I led the first demonstration that programmable CRISPR/Cas9 can recognize endogenous RNA (RCas9) in live cells (Nelles et al., Cell 2016). By fusing a human endonuclease effector module to RCas9, we can track and eliminate microsatellite repeat expansion RNAs that cause myotonic dystrophy (DM), ALS caused by repeat expansion in C9orf72 (C9ALS), and Huntington’s disease (Batra et al., Cell 2017).

To demonstrate in vivo utility of RCas9 as a therapeutic modality, we delivered adeno-associated viral vector (AAV)-packaged RCas9 in DM1 mouse models. Excitingly, we observed sustained RCas9 expression and reversal of both molecular and myotonia features (Batra et al., Nature Biomedical Engineering 2020), achieving the first in vivo proof-of-concept for RNA-targeting CRISPR/Cas as a form of gene therapy. Our work laid the foundation for RCas approaches to reverse disease-linked post-transcriptional phenomena.

Site-directed RNA editing approaches offer great potential to correct mutations in somatic cells while avoiding permanent off-target genomic edits. We had previously showed that nuclease-dead RNA-targeting CRISPR-Cas systems can recruit functional effector domains to RNA in a programmable fashion. My graduate student Ryan Marina and postdoc Kris Brannan demonstrated, rather surprising, that the Cas9 sgRNA spacer sequences are dispensable for directed RNA editing, indicating that Cas9 can act as a RNA-aptamer binding protein. We also performed the first systematic evaluation of engineered CRISPR/Cas-mediated systems for site-specific RNA editing. We show that all systems are comparable in on-target efficiency and off-target specificity with even the Cas13 RNA editing versions (Marina et al., Cell Reports 2020). Importantly, our study suggests that ADAR fusions or recruitment may have therapeutic limitations.

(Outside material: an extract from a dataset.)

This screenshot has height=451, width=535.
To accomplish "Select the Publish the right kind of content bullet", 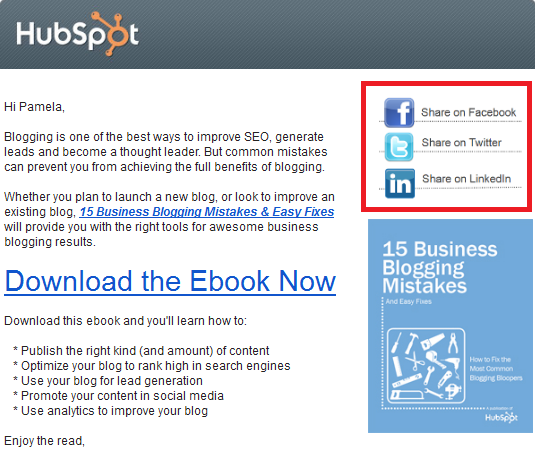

To simultaneously identify new effector domains of RBPs and assign molecular functions to novel RBPs, we have constructed a library of >800 human RBPs fused to bacteriophage MS2 coat protein (MCP). We recently reported the first and most comprehensive tethering screen to date and discovered ~50 effectors that controlled RNA stability and translation (Luo et al., Nature Structural & Molecular Biology 2020). We also showed that fusion of a novel effector to RCas9 conveys programmable enhancement of mRNA translation. Going forward, we will first discern the effect of each RBP on a specific step of RNA processing by tethering the RBP-MCP fusion to reporters with MS2 RNA-stem loops at various locations within pre- or mature mRNA. Then, domains of candidate proteins that score positive for each reporter are separately tethered to decouple their functional effect from the RNA recognition domains of the RBPs. Ongoing work in my lab will continue to utilize our tethering library and new assays to identify novel RBPs and effector domains that will modulate RNA splicing, stability, translation and localization.